Centre for Civic Education (CCE) estimates that the case regarding the conflict between principal of Electro-technical school Pićurić and professor Klikovac is not isolated and it indicates the flaws of General Law on Education, which provides unlimited power to minister when appointing and dismissing school principals. In doing so, the democracy in schools is collapsing, and the principle of party advancement is being introduced, instead of the merit-based advancement.
In addition, this creates the issue of putting pressure on teaching staff who do not share same political views as the principal, based on which they frequently become victims of mobbing. In that kind of situation, the students suffer, who also experience various forms of pressure and conditionality. Such form of psychic pressure on students and teaching staff does not contribute to promotion of educational process in schools.

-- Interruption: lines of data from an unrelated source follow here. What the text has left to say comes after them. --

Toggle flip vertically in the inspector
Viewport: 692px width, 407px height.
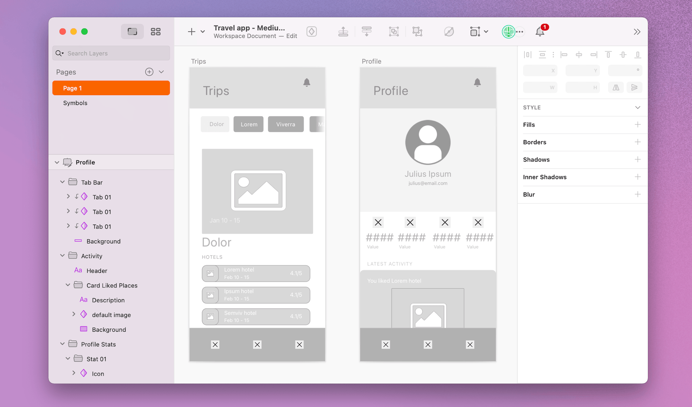634,87
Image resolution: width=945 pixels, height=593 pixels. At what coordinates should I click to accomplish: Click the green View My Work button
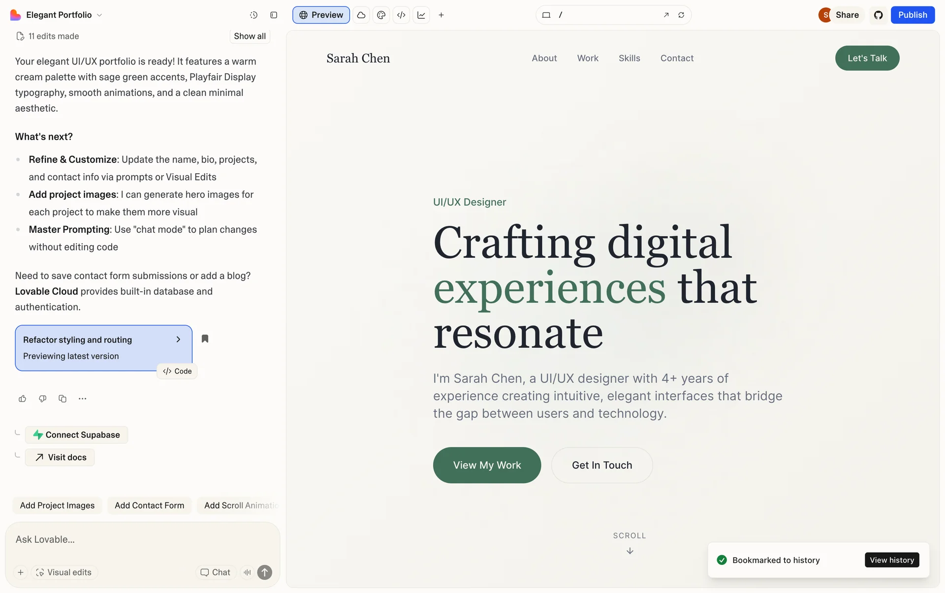tap(487, 465)
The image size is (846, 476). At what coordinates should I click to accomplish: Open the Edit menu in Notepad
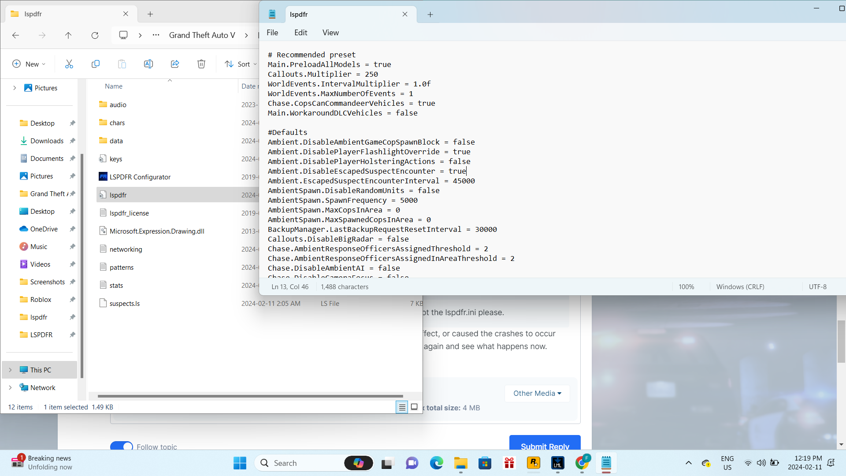pos(301,33)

Schools should be focused on fulfilling the curriculum, encouraging students to further develop themselves in specific areas in which they are talented, have affinities or interests, while principal, as a good manager, should manage that system, thereby facilitating the work of teaching staff and studying process of students. That implies that principal himself should provide resources for young talents and their teachers in order for them to progress in science through training and competitions at home and abroad, without selective approach in the election of those teachers and students. Principals are obliged to secure the attendance to trainings to all employed teachers, due to mandatory licensing of teachers, in an equal manner, based on clearly determined criteria, so that they could obtain teaching licences. Unfortunately, Montenegrin practice shows that principals in numerous schools do not treat equally everyone and that every teacher does not have equal opportunities for perfecting him/herself. Such lack of responsibility towards education as a profession, is a direct result of party appointment for majority of principals, which is why CCE appeals MPs, in light of announced amendments on General law on education, to change the provision on the election of school principals.

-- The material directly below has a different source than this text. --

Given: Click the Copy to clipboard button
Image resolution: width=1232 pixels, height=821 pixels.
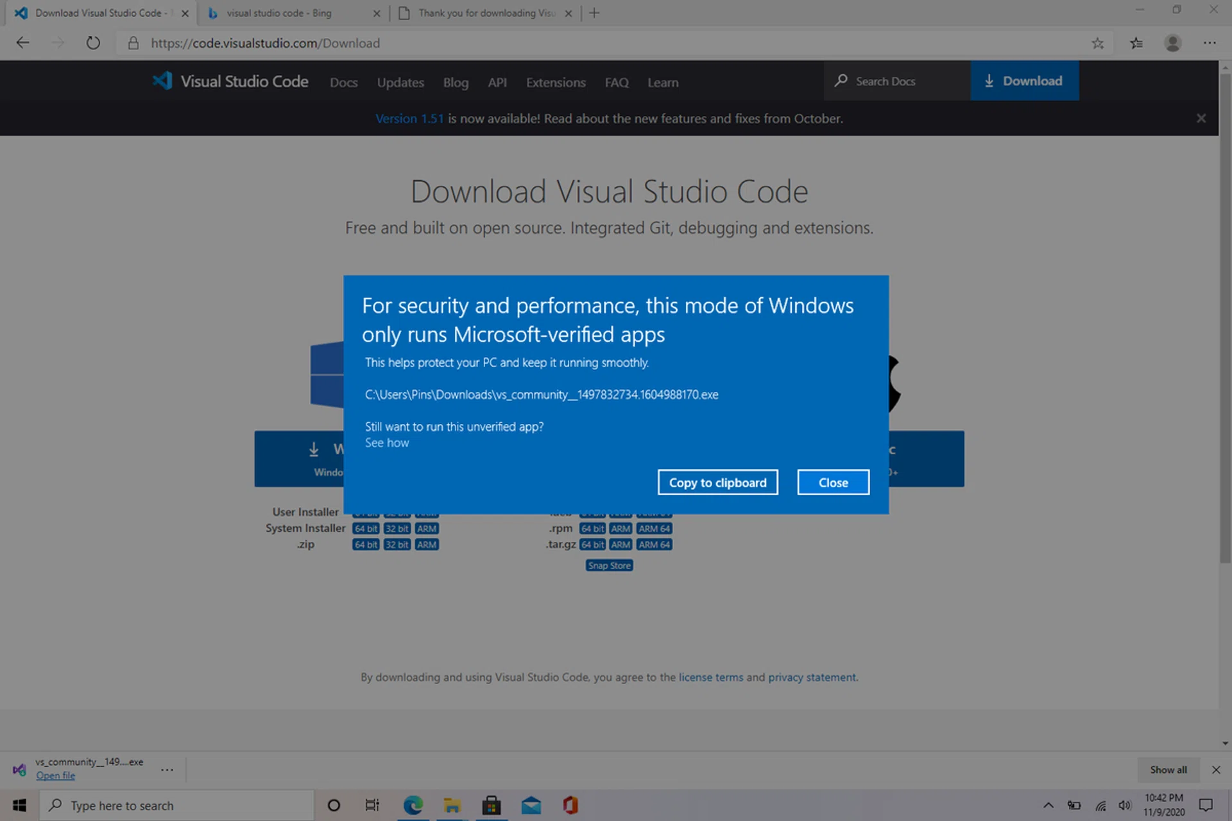Looking at the screenshot, I should [717, 482].
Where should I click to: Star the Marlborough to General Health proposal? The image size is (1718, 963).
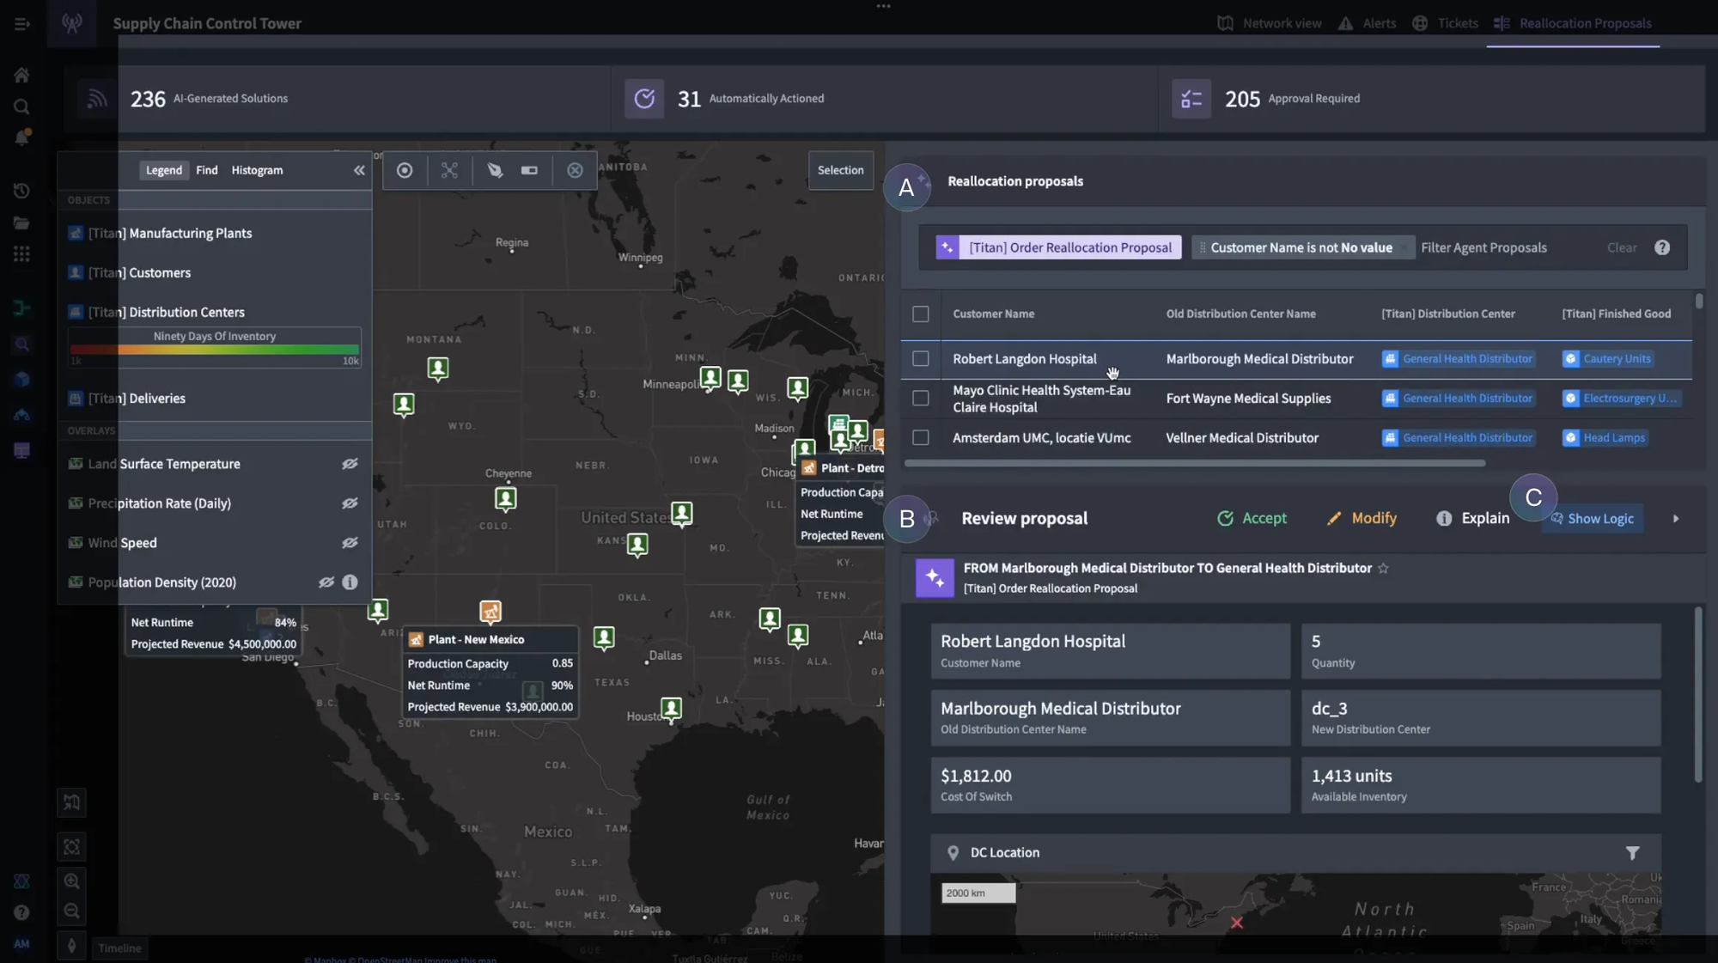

Prior to this, CCE several times emphasised what damage the existing system of school principal election could cause, but no MP was there to listen and to resolve this issue, and the consequence expected are scandals such as the recent one that took place in Electro-technical school in Podgorica.
CCE believes that principals who have quality pedagogical, teaching and managerial abilities, and who deserve the position of principal according to majority of professors, should be valued, rather than principals who promote solely and exclusively some other type of ability, who is recognised and supported only by the minister.